Court File and Parties
COURT FILE NO.: CV-17-585828 DATE: May 4, 2023
SUPERIOR COURT OF JUSTICE - ONTARIO
RE: Carolyn Liddy v. James C. Morton, Morton Karrass LLP and Morton Barristers LLP;
BEFORE: ASSOCIATE JUSTICE C. WIEBE
COUNSEL: Solomon R. Fischoff for Carolyn Liddy; Jeffrey Streisfield for himself; Christopher Junior for the defendants;
HEARD: April 27, 2023.
Endorsement
[1] This motion was originally returnable March 29, 2022 and sought a timetable order and Rule 30.10 production from the third party lawyer, Mr. Streisfield. Associate Justice Brown granted a consent timetable order and adjourned the Rule 30.10 motion to allow Mr. Streisfield to cross-examine Ms. Liddy on affidavits she swore in this motion. That cross-examination took place.
[2] The Rule 30.10 motion was returned on December 15, 2022. Due to technical issues, it was adjourned by Associate Justice Abrams to April 27, 2023.
Background
[3] Ms. Liddy’s motion material contains two affidavits she swore, and one sworn by Robert Karrass, Mr. Morton’s former partner. Mr. Streisfield filed no affidavits. He filed the transcripts of the cross-examinations he conducted of Ms. Libby and Mr. Karrass; but he made minimal reference to these documents.
[4] Here are the key background facts as evident from the motion material. Ms. Libby was represented by lawyer James Morton in an action she brought against the City of Vaughan and others, action numbered CV-09-383329. Mr. Morton resigned from that case in mid-2016 amidst concerns about his conduct in another matter. Through LawPro counsel, he sent some 7 boxes of documents to Ms. Liddy shortly thereafter. Ms. Libby hired Mr. Streisfield in December, 2016. Mr. Streisfield reviewed the Morton files in Ms. Liddy’s possession and noted serious deficiencies. In one email, he reported to Ms.
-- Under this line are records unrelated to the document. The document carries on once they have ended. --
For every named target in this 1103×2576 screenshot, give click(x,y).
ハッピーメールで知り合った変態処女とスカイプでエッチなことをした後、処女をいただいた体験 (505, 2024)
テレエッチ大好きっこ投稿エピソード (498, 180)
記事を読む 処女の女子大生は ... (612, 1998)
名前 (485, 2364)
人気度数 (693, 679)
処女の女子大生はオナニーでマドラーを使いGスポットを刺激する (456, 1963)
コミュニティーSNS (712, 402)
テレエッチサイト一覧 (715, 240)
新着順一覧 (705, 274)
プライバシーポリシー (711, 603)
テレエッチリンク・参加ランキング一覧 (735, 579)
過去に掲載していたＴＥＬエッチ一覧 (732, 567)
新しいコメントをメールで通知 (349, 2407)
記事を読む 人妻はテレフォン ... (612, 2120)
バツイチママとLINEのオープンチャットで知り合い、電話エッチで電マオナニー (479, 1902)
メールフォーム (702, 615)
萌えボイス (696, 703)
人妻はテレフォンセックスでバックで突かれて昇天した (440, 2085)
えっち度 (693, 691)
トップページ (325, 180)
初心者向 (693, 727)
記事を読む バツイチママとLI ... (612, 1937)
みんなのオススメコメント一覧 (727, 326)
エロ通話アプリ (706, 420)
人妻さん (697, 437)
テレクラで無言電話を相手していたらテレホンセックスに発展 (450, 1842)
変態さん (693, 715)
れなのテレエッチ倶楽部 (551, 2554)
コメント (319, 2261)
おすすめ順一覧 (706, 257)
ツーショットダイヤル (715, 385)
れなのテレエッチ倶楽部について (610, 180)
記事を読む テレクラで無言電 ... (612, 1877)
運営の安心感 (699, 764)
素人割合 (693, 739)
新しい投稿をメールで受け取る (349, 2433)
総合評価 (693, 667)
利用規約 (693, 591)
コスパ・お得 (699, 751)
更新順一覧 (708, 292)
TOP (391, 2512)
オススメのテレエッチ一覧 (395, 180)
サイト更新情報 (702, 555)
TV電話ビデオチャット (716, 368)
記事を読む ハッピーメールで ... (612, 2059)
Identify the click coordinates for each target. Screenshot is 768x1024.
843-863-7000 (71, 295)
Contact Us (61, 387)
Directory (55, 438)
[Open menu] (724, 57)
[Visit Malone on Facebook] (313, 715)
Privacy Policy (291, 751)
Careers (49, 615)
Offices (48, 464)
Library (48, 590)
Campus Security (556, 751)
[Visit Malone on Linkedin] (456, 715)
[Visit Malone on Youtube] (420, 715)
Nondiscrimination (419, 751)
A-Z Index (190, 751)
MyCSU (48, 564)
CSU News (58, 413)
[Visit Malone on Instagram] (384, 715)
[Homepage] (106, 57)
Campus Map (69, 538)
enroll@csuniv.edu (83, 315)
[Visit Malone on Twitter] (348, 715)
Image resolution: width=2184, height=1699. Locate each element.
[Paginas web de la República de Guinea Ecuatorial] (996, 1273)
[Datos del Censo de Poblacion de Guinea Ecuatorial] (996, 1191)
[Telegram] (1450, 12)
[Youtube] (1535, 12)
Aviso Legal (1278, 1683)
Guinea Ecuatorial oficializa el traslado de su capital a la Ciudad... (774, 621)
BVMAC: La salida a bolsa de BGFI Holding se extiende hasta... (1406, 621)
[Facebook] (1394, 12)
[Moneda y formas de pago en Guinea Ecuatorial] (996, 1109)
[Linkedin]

Libby that he found the file to be “a mess” and “of no value.” He tried unsuccessfully to get further documents from the Morton firm.
[5] Using lawyer, Glenroy Bastien, Ms. Libby commenced this action on November 3, 2017. The core of this action is the allegation that Mr. Morton was negligent in failing to prepare the Vaughan action thereby causing Ms. Liddy damages, including legal costs to “repair” the work done by Mr. Morton. The defendants defended on December 27, 2017.
[6] Mr. Streisfield worked to prepare the Vaughan case for trial. He obtained trial adjournments to allow him to do so. The trial proceeded before Justice Sanfilippo in January, 2018. However, on February 20, 2018 a mistrial was declared because of the discovery of a relationship between a Vaughan witness and a Toronto judge. His Honour ruled that all the trial evidence be transcribed and the exhibits and rulings in the trial be preserved and used at the resumption of the trial.
[7] The trial was moved to Brampton. Documents were uploaded to a drop-box account controlled by the Vaughan lawyers. Ms. Liddy and Mr. Karrass swear they have no access to this drop-box account.
[8] Ms. Libby paid Mr. Streisfield some $250,000 for his work. However, Ms. Libby and Mr. Streisfield parted ways. She hired Mr. Bastien to conduct the trial. Mr. Streisfield said that he was owed between $79,000 and $100,000 and asserted a lien on the documents in his possession. Justice Tzimas ordered the transfer of documents from Mr. Streisfield to Mr. Bastien and gave Mr. Streisfield’s a charge on the proceeds of the action. Mr. Karrass swore that Mr. Bastien advised him that he, Mr. Bastien, did not receive the documents from Mr. Streisfield.
[9] In October, 2018 Ms. Liddy initiated two assessments of Mr. Streisfield’s accounts, one concerning Mr. Streisfield’s 2017 bills that were paid, and the other concerning a March 18, 2018 bill for $79,301.73 that was not. Mr. Karrass acted for Ms. Liddy on the assessments. Mr. Streisfield was ordered to deliver invoices and documents. Ms. Liddy states that he did not do so. Mr. Karrass in cross-examination confirmed that he received the invoices. On June 10, 2021 an assessment officer adjourned the assessments sine die to allow for a motion by either Ms. Liddy or Mr. Streisfield to a judge to determine the jurisdiction of the assessment officer to assess the 2017 accounts. Neither Ms. Liddy nor Mr. Streisfield brought this motion.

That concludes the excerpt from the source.